(SHORT PROBLEM 1) In the post on the Specification pattern and LINQ to NHibernate, what parameter type does IQueryable<T>.Where take?

--- BEGIN DOCUMENT PASSAGE ---

13
Mar
09

Specification Pattern and LINQ to NHibernate

We love Specifications!

Oh no, not another post about the Specification pattern! Oh yes, to add to the existing body of knowledge found here, here, here, here, here, here, and in many other places, I’d like to present my own take on the pattern.

My particular focus is on smooth integration with LINQ, and the approach described below manages this but does have some limitations.

Consider this a proof-of-concept if you will. It certainly hasn’t been exercised in production code with real world queries yet.

Wouldn’t it be nice…

…If we could write something like this and have NHibernate.Linq interpret the method call to SQL:

Specifications in Linq
var withId100 = 
     from shift in repository.Query<Shift>()
     where shift.Has.IdEqual(100)
     select shift;
         
var withRunningSheets = 
     from shift in repository.Query<Shift>()
     where shift.Has.ARunningSheet()
     select shift;

var involvingUser = 
     from shift in repository.Query<Shift>()
     where shift.Has.InvolvementOf(loggedOnUser)
     select shift;

It is possible!

If we rewrite the embedded LINQ as a method chain we can see that IQueryable<T>.Where takes an Expression<Func<T,bool>> parameter, so our specification (e.g. IdEqual, HasInvolvementOf) needs to return this type.

Exploiting partial function application we can make the signature of our specification would look like:

Specification signature
   public readonly Func<long, Expression<Func<Shift,bool>>> IdEqual =
           id => shift => shift.Id == id;

This does look a little daunting, but we can ease the eyestrain by judicious use of a using alias:

Easier on the eye
namespace VicPol.ERS.Model.RunningSheets
{
    using Predicate = Expression<Func<Shift, bool>>;
    public class Specifications
    {
        public readonly Func<long, Predicate> IdEqual =
                id => shift => shift.Id == id;
    }
}

What we have here is a field member (IdEqual) that returns a function that takes a long and returns an expression tree representing a function that takes a Shift and returns a boolean. (Did you get that?)

--- END DOCUMENT PASSAGE ---
--- BEGIN RECORDS SUPPLIED ---

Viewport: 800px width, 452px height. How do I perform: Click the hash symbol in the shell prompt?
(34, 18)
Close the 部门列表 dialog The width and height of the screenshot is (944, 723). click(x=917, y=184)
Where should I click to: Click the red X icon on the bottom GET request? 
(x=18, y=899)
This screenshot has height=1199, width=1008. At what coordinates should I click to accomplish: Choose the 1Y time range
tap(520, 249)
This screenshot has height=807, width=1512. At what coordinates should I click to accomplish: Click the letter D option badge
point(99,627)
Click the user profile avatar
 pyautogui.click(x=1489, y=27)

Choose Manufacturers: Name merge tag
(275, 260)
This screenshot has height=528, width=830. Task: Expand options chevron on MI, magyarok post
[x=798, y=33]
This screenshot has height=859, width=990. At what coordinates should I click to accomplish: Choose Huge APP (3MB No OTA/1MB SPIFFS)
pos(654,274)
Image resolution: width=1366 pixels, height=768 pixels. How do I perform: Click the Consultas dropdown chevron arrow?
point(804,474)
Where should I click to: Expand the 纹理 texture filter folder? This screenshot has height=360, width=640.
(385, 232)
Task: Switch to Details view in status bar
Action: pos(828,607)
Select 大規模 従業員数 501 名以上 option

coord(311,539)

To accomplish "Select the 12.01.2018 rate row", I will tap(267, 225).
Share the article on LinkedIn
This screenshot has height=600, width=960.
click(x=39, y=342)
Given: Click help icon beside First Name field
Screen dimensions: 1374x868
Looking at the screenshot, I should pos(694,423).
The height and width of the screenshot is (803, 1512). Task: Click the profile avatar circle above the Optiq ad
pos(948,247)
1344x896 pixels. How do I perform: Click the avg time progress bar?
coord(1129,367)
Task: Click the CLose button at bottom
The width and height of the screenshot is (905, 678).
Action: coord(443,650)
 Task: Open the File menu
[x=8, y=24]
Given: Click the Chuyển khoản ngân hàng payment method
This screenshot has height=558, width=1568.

--- END RECORDS SUPPLIED ---

(SHORT PROBLEM 2) Reproduce the listing from its first line through the line that contains "tap(520, 249)", with both of those lines included.

(FINAL ANSWER 1) Expression<Func<T,bool>>

(FINAL ANSWER 2)
Viewport: 800px width, 452px height. How do I perform: Click the hash symbol in the shell prompt?
(34, 18)
Close the 部门列表 dialog The width and height of the screenshot is (944, 723). click(x=917, y=184)
Where should I click to: Click the red X icon on the bottom GET request? 
(x=18, y=899)
This screenshot has height=1199, width=1008. At what coordinates should I click to accomplish: Choose the 1Y time range
tap(520, 249)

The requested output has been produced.